Help your learners make it across the finish line by following these tips
Spend any time looking online for resources about online courses and time management, and you’ll probably find plenty of articles aimed at students full of study tips to help them get through a program. However, there’s a big problem with this: these articles put the entire burden on completing a course on the learner. The assumption seems to be that if learners are dropping out, it’s because of a lack of commitment on their part.
But as educators, we know the situation is more complicated. Sure, there will always be learners who aren’t motivated enough, who signed up on a whim, or who simply don’t care. But the far more common situations is to find learners who are overwhelmed by their obligations both online and off, who weren’t prepared for work an online course would take, and who are struggling to feel connected to their course community.

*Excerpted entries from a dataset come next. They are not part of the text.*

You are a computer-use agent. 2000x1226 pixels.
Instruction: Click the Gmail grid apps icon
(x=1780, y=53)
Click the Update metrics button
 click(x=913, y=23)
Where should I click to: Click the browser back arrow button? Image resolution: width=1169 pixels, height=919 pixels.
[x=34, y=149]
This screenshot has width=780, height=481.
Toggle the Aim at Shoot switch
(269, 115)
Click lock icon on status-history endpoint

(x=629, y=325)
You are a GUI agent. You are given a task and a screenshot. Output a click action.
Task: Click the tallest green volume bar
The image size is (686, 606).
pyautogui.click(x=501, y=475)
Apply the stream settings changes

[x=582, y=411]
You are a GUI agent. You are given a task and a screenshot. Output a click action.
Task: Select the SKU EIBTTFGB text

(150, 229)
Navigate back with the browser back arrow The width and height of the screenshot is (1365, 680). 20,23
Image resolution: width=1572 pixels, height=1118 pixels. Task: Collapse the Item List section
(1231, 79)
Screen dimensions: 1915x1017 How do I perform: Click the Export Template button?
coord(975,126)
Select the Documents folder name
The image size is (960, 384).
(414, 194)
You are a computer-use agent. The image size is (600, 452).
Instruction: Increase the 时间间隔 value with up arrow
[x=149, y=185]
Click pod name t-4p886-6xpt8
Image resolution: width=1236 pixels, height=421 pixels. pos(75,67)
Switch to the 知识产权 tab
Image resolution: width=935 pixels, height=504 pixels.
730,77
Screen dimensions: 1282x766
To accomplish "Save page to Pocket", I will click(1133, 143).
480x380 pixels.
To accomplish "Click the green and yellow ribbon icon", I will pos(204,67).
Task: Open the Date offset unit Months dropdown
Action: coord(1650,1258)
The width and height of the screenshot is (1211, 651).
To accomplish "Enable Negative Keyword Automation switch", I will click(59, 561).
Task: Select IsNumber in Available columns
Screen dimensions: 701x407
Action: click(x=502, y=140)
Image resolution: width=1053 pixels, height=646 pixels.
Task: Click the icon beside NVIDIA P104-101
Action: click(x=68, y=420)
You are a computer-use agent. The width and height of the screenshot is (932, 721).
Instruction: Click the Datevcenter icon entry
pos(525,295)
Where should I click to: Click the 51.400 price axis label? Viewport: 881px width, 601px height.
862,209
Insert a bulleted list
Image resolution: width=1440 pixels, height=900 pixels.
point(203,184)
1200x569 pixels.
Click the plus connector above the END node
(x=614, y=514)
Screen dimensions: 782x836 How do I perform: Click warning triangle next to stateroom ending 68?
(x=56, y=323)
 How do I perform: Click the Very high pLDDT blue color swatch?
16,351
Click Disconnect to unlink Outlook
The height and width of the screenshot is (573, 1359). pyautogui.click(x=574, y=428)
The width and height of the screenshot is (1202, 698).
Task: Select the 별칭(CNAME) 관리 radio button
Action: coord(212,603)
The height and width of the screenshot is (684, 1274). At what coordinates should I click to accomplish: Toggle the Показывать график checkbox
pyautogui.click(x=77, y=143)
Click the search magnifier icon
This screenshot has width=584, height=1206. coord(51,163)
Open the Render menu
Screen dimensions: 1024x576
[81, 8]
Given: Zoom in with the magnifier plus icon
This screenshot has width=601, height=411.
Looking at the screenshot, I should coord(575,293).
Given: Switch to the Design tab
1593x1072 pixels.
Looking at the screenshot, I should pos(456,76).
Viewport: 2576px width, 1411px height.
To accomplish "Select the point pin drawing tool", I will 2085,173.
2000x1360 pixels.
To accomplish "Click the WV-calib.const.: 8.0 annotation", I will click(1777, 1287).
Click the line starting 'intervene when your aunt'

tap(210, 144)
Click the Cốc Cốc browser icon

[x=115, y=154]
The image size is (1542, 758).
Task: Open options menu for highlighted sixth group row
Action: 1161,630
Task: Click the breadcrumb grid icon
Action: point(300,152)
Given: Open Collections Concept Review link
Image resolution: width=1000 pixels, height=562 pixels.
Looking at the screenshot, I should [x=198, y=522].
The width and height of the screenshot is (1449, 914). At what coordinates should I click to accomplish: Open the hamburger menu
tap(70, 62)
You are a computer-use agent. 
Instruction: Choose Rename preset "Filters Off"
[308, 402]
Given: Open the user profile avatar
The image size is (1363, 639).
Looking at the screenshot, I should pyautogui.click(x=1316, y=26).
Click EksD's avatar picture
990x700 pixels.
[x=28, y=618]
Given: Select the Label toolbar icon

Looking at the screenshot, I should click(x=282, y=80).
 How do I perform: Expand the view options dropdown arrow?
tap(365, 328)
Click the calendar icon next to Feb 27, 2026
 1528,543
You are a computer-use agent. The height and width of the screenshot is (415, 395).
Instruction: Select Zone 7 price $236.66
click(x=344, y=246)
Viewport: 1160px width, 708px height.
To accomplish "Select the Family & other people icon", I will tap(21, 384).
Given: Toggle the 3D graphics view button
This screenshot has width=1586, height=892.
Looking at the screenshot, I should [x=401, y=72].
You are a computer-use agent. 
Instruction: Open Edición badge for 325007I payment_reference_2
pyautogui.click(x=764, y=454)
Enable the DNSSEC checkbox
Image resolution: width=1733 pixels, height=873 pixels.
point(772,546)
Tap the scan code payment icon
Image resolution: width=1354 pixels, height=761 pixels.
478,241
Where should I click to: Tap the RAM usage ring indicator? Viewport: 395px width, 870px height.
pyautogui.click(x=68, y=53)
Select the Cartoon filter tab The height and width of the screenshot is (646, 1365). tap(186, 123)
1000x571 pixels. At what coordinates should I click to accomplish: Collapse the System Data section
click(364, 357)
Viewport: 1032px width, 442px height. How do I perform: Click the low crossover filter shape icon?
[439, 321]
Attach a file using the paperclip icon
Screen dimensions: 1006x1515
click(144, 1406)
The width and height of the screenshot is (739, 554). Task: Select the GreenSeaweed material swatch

Online instructors can take several steps to address these problems. Instead of viewing the situation as irremediable, let’s look at three ways you can be part of the solution and aid your learners on the path to success.
1. Make it mobile
This is the first and most important rule of accessible online education: your learners need to access it wherever they are. The more restrictions you place on your learners in terms of time and place, the harder it will be for them to fit it into their lives.
Mobility in online education isn’t just about having a responsive website that can be accessed from a smartphone—it’s also about the way that content is presented. If you have videos, do those videos have subtitles so that learners can watch them in a crowded location? If you have tests, can those tests be completed using swipes, taps, and gestures, or will learners need to type out long written answers on their phone?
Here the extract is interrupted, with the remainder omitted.